- **What you will do**:
Transcribe, without any change, the line that includes "Viewport: 1080px width, 567px" and all the lines that come after it in the material below.

- **Excerpted records**:
· · · ·

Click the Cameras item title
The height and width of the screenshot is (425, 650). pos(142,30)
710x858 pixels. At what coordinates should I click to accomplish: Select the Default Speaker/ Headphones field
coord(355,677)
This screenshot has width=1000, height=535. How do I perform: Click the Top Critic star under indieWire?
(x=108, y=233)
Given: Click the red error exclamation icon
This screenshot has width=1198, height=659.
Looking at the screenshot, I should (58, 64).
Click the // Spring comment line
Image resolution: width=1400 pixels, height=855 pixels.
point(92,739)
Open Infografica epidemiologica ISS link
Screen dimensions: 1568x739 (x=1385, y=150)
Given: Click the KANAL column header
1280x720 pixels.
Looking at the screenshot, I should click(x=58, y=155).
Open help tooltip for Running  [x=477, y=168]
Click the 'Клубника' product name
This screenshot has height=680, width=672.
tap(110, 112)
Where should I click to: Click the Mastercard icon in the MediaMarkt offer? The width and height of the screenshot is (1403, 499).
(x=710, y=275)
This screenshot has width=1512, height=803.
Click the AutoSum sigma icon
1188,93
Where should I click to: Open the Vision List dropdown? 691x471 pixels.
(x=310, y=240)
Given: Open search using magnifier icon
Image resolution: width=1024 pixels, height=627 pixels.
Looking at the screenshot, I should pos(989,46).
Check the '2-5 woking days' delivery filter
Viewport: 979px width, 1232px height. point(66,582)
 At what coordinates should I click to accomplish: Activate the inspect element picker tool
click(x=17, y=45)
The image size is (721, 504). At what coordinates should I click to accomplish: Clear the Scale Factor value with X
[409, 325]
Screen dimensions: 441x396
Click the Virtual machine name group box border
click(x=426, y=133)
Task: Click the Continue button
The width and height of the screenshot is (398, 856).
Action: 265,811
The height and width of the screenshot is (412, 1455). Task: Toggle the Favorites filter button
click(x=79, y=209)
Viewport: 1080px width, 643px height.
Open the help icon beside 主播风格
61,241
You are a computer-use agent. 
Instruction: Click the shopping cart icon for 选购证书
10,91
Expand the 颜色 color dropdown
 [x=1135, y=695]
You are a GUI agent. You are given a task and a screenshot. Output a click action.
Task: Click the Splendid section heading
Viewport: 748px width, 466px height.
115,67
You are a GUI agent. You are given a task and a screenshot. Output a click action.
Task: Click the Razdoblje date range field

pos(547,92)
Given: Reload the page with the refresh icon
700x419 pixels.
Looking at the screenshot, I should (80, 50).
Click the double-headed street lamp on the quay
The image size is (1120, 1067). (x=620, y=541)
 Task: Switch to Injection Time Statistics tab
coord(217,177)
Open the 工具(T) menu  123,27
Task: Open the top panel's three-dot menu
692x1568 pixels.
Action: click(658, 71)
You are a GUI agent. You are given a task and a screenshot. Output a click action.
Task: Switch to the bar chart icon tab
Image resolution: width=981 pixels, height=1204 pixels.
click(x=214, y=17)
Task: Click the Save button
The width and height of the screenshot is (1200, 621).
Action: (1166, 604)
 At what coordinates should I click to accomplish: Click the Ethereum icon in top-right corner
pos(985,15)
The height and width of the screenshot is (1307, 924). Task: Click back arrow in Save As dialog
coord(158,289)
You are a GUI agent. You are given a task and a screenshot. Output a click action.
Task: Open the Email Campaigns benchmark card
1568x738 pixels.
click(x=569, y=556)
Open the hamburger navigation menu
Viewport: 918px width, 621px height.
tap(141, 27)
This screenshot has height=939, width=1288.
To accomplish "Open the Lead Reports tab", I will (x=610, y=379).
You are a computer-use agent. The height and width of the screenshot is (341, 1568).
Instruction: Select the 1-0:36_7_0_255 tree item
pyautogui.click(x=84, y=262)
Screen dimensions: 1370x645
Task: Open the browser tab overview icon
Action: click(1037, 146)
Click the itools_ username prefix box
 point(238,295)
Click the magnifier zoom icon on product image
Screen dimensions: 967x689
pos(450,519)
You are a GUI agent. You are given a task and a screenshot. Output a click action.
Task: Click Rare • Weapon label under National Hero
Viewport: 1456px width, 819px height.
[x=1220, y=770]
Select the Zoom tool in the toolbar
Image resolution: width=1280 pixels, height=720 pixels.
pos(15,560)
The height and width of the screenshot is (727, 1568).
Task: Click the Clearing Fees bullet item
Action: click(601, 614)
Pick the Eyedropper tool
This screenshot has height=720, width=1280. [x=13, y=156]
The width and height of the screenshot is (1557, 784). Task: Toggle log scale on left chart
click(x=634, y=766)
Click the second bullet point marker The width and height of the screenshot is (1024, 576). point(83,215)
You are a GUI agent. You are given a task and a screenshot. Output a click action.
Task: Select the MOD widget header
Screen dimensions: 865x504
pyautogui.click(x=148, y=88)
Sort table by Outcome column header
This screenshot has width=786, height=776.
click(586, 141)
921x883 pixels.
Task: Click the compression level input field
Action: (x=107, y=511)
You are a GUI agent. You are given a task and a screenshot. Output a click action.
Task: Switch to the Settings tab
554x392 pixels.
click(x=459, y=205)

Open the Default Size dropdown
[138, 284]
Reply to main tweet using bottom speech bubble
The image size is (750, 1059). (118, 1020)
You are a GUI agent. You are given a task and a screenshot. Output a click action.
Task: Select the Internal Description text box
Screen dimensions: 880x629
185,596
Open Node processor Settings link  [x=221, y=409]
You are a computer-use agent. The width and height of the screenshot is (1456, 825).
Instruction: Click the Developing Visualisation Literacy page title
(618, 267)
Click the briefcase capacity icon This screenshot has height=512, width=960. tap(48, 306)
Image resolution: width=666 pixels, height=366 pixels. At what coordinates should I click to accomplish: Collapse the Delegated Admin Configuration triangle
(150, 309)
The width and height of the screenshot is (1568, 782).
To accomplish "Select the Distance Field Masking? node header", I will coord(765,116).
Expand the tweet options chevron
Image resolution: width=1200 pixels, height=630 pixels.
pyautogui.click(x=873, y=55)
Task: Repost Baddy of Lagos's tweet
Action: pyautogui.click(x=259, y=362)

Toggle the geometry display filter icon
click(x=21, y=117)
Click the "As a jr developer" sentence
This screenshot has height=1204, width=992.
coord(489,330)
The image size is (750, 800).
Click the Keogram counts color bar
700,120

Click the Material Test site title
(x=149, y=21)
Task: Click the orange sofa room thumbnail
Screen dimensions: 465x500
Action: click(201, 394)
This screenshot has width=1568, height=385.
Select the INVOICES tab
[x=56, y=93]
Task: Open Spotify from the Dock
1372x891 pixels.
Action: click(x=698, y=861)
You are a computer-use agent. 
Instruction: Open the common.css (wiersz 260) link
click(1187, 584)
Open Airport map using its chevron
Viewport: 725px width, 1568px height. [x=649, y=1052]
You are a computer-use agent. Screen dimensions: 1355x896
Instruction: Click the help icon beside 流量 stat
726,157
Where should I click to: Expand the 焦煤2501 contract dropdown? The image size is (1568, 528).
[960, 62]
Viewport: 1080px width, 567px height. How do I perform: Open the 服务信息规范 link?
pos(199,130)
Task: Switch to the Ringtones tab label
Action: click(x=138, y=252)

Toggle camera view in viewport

· · · ·

- **Your response**:
Viewport: 1080px width, 567px height. How do I perform: Open the 服务信息规范 link?
pos(199,130)
Task: Switch to the Ringtones tab label
Action: click(x=138, y=252)

Toggle camera view in viewport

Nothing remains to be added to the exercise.